Task statement
Print verbatim every line starting at the one that contains "Privacy Policy (52, 2236)" and ending at the final line of the records; include both endpoints.

Source data

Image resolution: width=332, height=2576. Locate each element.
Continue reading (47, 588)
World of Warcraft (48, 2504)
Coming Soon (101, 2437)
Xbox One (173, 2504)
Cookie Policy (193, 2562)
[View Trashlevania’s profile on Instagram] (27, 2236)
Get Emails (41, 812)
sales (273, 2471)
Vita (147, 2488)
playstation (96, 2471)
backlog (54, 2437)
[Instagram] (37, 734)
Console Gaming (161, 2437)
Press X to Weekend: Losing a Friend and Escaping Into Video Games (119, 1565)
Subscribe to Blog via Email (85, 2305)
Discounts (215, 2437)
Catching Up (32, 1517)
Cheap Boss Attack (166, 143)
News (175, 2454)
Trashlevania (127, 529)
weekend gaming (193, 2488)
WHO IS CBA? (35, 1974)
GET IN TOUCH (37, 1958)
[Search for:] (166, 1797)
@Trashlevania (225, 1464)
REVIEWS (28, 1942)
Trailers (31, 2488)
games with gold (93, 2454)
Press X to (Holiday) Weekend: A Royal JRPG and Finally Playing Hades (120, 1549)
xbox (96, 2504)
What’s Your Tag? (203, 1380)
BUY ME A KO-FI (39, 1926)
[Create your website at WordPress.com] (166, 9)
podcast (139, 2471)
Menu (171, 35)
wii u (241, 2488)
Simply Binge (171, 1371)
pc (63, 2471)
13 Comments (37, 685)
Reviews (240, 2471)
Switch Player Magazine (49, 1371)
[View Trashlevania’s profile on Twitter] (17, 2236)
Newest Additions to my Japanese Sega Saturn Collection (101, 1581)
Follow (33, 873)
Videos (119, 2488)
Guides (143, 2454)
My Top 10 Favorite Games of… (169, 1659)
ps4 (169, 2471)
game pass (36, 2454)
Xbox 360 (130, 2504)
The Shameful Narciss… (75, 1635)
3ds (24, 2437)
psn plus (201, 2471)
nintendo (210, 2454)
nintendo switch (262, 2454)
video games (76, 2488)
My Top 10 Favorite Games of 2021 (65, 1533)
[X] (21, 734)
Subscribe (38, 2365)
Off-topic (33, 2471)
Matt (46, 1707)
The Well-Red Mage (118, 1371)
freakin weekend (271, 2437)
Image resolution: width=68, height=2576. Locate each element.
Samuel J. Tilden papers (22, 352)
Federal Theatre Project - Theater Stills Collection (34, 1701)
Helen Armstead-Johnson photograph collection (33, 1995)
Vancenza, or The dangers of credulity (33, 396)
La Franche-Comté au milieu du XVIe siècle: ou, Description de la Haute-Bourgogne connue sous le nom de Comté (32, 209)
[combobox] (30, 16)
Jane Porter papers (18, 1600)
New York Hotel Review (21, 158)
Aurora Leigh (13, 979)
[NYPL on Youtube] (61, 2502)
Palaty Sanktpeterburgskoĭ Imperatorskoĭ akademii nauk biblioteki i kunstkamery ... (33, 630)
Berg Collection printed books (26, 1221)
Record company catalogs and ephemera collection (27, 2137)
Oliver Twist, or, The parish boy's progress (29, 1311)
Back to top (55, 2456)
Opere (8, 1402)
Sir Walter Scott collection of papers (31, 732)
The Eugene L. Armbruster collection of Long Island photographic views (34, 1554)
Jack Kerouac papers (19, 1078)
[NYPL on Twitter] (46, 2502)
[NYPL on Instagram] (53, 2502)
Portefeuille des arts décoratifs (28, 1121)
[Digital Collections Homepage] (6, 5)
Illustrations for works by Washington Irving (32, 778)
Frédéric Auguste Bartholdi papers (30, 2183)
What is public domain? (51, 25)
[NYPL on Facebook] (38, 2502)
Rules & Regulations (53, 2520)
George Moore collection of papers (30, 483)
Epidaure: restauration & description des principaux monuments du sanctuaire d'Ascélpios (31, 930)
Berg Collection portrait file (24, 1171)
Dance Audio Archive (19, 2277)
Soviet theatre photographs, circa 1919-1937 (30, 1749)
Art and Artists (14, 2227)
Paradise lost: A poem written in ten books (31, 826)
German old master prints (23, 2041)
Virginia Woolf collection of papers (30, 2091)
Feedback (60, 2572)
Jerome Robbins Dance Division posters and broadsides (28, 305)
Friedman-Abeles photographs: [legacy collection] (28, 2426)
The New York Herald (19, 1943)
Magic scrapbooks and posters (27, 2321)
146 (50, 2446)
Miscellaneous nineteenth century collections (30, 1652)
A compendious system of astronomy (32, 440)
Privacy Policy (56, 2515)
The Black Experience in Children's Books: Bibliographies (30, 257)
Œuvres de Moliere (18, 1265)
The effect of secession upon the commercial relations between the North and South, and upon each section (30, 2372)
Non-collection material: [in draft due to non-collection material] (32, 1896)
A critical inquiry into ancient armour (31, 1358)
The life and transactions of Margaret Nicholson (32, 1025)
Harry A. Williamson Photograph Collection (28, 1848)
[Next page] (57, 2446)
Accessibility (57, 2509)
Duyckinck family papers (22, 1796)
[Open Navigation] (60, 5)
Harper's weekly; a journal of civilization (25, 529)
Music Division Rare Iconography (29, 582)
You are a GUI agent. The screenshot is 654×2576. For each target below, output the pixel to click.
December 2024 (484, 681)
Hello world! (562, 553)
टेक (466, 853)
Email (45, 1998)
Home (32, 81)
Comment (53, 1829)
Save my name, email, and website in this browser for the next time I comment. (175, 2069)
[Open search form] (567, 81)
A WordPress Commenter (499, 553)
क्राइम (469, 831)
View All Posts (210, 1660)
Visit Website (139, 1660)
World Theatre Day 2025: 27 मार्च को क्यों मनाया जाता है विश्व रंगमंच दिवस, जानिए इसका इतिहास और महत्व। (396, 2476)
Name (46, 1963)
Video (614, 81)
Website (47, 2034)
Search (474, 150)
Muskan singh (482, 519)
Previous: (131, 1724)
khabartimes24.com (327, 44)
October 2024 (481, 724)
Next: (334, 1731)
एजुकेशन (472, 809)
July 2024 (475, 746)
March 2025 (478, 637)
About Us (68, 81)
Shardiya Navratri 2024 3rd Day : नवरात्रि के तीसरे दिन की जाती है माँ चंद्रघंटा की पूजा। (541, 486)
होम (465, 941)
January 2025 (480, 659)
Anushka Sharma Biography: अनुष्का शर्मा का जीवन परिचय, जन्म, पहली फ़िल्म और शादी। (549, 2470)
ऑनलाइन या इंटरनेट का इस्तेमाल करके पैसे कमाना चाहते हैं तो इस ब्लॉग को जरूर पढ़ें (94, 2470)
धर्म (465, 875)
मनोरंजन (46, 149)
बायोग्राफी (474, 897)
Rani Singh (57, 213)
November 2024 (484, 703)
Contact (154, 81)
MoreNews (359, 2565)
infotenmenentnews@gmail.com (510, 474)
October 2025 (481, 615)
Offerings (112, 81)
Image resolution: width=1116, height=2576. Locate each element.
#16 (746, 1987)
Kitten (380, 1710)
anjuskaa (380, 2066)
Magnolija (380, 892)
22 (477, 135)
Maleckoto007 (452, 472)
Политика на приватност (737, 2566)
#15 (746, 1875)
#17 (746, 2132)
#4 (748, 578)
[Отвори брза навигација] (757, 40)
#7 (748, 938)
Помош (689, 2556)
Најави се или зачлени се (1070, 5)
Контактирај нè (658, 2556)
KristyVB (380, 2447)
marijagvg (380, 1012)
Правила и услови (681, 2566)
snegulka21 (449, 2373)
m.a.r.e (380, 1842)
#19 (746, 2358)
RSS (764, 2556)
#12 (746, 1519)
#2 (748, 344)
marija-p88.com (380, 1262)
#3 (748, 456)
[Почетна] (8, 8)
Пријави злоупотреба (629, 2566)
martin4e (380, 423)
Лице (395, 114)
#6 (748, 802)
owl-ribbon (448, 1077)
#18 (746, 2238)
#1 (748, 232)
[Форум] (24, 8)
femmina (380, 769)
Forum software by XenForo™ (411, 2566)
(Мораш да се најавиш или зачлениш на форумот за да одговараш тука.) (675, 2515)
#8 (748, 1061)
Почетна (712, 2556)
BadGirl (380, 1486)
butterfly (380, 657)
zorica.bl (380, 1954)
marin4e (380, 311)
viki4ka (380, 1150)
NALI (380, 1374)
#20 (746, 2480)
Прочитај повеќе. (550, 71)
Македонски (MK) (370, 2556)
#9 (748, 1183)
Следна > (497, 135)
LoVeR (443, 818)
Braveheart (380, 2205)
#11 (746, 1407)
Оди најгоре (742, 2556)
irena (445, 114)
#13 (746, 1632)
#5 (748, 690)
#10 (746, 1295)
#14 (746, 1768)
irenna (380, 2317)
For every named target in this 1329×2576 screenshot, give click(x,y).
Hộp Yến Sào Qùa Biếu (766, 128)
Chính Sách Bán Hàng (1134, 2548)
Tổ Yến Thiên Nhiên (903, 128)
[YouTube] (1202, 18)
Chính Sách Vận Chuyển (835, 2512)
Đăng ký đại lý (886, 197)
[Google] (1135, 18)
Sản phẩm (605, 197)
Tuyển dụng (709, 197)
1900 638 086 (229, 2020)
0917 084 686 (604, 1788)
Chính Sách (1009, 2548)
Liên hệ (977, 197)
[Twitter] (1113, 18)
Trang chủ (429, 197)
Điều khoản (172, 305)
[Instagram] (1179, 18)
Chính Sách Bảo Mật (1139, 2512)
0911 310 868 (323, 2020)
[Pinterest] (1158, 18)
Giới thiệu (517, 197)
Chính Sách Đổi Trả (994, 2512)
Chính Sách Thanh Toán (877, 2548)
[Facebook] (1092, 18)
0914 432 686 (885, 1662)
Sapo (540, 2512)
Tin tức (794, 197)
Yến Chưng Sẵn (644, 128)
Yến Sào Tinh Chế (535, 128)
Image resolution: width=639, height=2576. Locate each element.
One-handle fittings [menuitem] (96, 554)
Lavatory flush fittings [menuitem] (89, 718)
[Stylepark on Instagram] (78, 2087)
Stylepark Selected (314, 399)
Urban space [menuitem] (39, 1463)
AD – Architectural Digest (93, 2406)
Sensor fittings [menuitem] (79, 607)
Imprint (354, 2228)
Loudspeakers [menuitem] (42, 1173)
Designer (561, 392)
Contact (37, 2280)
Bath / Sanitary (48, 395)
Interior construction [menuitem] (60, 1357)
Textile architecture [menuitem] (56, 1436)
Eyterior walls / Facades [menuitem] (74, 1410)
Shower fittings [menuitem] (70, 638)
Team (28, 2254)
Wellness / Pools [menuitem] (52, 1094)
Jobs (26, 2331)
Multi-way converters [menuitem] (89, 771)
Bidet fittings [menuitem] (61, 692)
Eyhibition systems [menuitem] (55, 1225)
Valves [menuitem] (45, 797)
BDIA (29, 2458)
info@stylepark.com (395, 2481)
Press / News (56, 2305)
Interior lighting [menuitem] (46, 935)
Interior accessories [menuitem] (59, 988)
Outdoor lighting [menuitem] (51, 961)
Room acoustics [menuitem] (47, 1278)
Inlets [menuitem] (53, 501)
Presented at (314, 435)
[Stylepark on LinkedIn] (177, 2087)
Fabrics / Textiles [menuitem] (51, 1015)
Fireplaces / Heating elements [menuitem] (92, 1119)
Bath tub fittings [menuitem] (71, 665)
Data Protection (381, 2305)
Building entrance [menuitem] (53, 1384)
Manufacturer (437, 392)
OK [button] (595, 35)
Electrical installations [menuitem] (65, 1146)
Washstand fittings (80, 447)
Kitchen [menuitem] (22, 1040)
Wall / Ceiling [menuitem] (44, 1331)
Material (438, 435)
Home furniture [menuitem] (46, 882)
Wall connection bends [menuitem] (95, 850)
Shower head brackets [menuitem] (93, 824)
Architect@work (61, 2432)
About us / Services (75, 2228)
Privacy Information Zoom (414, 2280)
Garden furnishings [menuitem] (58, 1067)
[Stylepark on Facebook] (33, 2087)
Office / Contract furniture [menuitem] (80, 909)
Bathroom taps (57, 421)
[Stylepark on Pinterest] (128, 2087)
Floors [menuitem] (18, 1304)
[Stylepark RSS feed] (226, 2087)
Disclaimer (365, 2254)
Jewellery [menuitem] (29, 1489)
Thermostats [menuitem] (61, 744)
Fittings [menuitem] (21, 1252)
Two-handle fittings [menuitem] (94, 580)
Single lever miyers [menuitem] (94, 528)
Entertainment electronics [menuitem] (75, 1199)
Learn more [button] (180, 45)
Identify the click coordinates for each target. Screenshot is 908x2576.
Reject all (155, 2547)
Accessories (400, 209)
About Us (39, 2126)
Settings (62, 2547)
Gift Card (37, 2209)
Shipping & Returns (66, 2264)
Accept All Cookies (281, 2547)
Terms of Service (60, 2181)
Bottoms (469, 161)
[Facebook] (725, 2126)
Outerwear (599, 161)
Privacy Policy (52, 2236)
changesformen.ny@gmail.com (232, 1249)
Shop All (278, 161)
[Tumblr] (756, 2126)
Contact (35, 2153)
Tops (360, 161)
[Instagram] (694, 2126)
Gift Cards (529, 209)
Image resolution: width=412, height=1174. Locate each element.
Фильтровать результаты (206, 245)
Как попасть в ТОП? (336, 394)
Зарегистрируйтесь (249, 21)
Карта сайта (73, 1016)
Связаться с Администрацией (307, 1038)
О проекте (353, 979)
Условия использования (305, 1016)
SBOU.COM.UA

Exercise output
Privacy Policy (52, 2236)
changesformen.ny@gmail.com (232, 1249)
Shop All (278, 161)
[Tumblr] (756, 2126)
Contact (35, 2153)
Tops (360, 161)
[Instagram] (694, 2126)
Gift Cards (529, 209)
Image resolution: width=412, height=1174. Locate each element.
Фильтровать результаты (206, 245)
Как попасть в ТОП? (336, 394)
Зарегистрируйтесь (249, 21)
Карта сайта (73, 1016)
Связаться с Администрацией (307, 1038)
О проекте (353, 979)
Условия использования (305, 1016)
SBOU.COM.UA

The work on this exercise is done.